Impact resistance of bacteria entrapped in small meteorites

The lunar and Martian origins of some Antarctica meteorites demonstrate clearly the existence of regular exchanges of crust fragments between telluric planets of the solar system. Moreover, putative biological traces found in ejecta from the red planet led to the hypothesis that life was present in rocks of its surface. The distribution of life on at least two bodies of the solar system could easily be explained by transfers of biological know-how: either i) by simple organisms moved by radiation pressure once present in the uppermost level of the atmosphere or ii) by exchange of crust fragments containing entrapped life forms, ejected after a primary hypervelocity impact in solar orbit, and subsequently captured by an other planet.
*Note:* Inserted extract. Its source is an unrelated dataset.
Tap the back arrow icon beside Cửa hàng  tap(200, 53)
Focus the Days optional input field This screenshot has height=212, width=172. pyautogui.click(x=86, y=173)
The final steps of the latter kind of interplanetary transfer are analysed with respect to small meteoroids. The comparison between observation of flight and impact parameters of small falling stones and classical microbiological ballistic experiments done between 300 to 600 meters per second lead us to propose for the first time that various kinds of bacteria entrapped in small impactors are able to withstand i) the heat produced by the Earth's aerobraking, reducing preatmo-spheric velocity (usually between 10 and 70 kilometers per second) to that of free fall (125 to 250 meters per second), and ii) the subsequent non-explosive impact. The importance of these biological properties for the origin and the early development of life in the solar system is discussed in this article.